══ EXCERPTED TEXT ══

Out-Law Analysis

PODCAST: What a Trump presidency means for trade, climate policy, tech law and more

Donald Trump on election night

Donald Trump on election night (Photo by Win McNamee/Getty Images)


Donald Trump’s business policies are radical and in some cases untested. Our experts analyse the impact on world trade, climate policy and other areas where Trump’s ideas will have a significant impact.


  • Transcript

    Hello and welcome back to The Pinsent Masons Podcast, where we try to keep you abreast of the most important developments in global business law, every second Tuesday. My names Matthew Magee and I’m a journalist here at Pinsent Masons, and this week we want to analyse the wide-ranging impact on businesses of Donald Trump's surprisingly comprehensive electoral victory last week in the US. But first, here's some business law news from around the world.

    Europe's new VAT rules will change how businesses operate

    South Africa establishes grand corruption, prosecuting body and

    Online safety code enters into force in Ireland.

    New rules designed to digitise how VAT works and harmonise its cross-border operation will change how businesses operate in Europe, according to experts. VAT in the digital age rules will make cross-border VAT reporting fully digital, will make online platforms responsible for more VAT collection and will create a single Europe wide VAT registration process for firms. Tax expert Robert Dever said that the rules will represent a fundamental change in the way in which business is conducted within the EU and reflect the digitalisation of its Member States economies which remains a focus of global tax reform.

    A new body to be tasked with investigating and prosecuting grant corruption in South Africa is to be established under a draught law introduced into the country's parliament. Edward James and Vishana Mangalparsad of Pinsent Masons in Johannesburg said the plans for the Anti Corruption Commission (ACC) have the potential to help restore trust in the ability of South Africa's institutions to root out corrupt actors. An inquiry led by former Chief Justice Raymond Zondo set up to investigate alleged state capture during the period of Jacob Zuma's presidency, recommended the creation of an independent anti corruption authority. The ACC has a tightly defined remit, which means it will not be responsible for tackling all corruption in South Africa. Instead, it's to sit alongside the existing national prosecuting authority and does go beyond the purview recommended by Zondo, as his recommendations did not extend to the private sector.

    Video sharing platforms headquartered in Ireland now have legal obligations to protect users, especially children, from harmful video and content. The Irish online media regulator has adopted the finalised online safety code, promising to end the era of social media self regulation. Under the new set of rules, video sharing platform services such as those provided by Facebook, Instagram, YouTube and TikTok are required to take appropriate measures to protect users from specific types of harmful online material, including cyber bullying and promotion of self harm or suicide and eating disorders. They're also required to use age assurance to prevent children from encountering pornography or gratuitous violence online and have age verification measures in place. Another measure imposed by the code ensures that parents are given parental controls for content which may impair the physical, mental or moral development of children under 16.

═══

## TASK SET
(1) In the podcast transcript, who led the inquiry that recommended creating an independent anti-corruption authority in South Africa?
(2) Reproduce the podcast transcript word for word, from "Out-Law Analysis" to "a significant impact.".
(3) Take the podcast transcript on the Trump presidency further, continuing on from its final sentence.

══ DATA ROWS ══

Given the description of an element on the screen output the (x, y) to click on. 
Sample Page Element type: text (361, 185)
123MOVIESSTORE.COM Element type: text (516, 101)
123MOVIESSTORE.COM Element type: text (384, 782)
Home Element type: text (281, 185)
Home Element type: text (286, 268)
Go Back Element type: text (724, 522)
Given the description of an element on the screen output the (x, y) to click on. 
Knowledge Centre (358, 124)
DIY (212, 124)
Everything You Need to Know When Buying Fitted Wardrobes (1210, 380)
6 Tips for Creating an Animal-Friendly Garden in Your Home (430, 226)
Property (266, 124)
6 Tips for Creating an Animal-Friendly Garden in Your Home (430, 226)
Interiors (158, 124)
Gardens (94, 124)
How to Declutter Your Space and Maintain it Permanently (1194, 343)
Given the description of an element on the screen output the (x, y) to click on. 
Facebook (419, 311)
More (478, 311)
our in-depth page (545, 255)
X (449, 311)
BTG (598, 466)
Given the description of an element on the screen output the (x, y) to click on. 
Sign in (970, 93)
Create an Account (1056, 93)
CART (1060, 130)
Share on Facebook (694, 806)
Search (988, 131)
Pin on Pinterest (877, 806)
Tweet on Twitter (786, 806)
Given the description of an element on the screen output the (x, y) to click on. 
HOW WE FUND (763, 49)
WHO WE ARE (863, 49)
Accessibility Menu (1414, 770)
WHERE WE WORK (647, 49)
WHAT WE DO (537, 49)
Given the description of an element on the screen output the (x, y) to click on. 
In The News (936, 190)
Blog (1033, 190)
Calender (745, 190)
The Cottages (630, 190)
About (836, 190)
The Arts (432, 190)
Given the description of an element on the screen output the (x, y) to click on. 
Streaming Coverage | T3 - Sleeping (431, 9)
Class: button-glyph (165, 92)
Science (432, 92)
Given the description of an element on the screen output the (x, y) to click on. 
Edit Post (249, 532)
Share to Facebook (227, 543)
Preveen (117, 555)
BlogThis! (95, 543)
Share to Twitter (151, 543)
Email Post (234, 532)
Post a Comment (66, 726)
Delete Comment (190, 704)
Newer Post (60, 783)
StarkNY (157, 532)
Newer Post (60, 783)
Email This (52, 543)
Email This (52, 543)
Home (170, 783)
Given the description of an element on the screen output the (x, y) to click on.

═══

## TASK-BY-TASK ANSWERS
(1) Former Chief Justice Raymond Zondo.

(2)
Out-Law Analysis

PODCAST: What a Trump presidency means for trade, climate policy, tech law and more

Donald Trump on election night

Donald Trump on election night (Photo by Win McNamee/Getty Images)


Donald Trump’s business policies are radical and in some cases untested. Our experts analyse the impact on world trade, climate policy and other areas where Trump’s ideas will have a significant impact.

(3)
    The scale of Donald Trump's electoral victory in the US last week took the world very much by surprise. It looks as though his party will control all the available levers of government, giving him legal and moral standing to act more or less however he pleases. That's a sobering thought, but before we talk about the specifics of how it will have an impact on trade policy and global trade relations, on climate change law and regulation and on how tech platforms are regulated, Edinburgh based public policy expert Mark Ferguson outlines how it is that Trump has acquired this power.

    Mark Ferguson: Donald Trump won quite convincingly in the end. For Donald Trump each of those seven swing states broke his way, and that led to a very convincing win in the Electoral College and certainly more convincing than many polls have suggested it could be. The power that that Donald Trump will cast is probably bigger than he did in the first term because he's now going to control both the Senate and the House at the outset of his presidency, and that gives him significant power to progress with his policy agenda and what he wants to achieve with relatively little opposition to challenge or counteract as his policy proposals. I think now in his second term and buoyed by this victory he will be seeking to appoint people who are true believers in the Trump project, who are loyal to him and will enact his policy platform as he dictates to them. That is what this substantial victory provides him. It gives him that power to go ahead and to deliver on those messages and his commitments he made to the voters.

    Matthew: So Trump has the power to implement his policies, but what are they? What is his business policy platform? What's he actually trying to?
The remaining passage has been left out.